(Given data begins)

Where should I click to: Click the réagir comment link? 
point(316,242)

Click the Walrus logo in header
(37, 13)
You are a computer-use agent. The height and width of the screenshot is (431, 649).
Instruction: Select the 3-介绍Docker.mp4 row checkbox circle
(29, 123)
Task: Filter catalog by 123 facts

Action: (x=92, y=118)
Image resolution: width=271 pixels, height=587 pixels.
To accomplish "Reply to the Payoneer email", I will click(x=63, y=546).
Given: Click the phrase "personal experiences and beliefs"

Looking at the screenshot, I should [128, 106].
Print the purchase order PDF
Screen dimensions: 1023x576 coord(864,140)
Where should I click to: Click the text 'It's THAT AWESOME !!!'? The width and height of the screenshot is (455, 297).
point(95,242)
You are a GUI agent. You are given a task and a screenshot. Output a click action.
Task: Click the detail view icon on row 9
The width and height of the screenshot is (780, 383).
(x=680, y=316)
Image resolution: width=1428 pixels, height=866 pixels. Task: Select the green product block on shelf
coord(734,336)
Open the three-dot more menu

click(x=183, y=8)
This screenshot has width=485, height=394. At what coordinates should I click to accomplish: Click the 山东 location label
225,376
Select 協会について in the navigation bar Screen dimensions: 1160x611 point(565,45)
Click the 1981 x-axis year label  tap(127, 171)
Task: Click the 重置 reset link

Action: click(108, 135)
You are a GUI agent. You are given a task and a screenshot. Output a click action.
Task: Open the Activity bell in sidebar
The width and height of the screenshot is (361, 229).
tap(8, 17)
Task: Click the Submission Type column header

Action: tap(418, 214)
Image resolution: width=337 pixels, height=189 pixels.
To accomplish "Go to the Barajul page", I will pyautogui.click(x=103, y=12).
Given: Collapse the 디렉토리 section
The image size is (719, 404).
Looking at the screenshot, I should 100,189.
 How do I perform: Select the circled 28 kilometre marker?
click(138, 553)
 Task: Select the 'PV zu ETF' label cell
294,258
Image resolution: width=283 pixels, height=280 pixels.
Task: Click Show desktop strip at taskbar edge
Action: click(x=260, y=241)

(Given data ends)

Exercise goal ->
For the data above, give the number of lines in which the word "will" appears, and nothing more.

Task output ->
2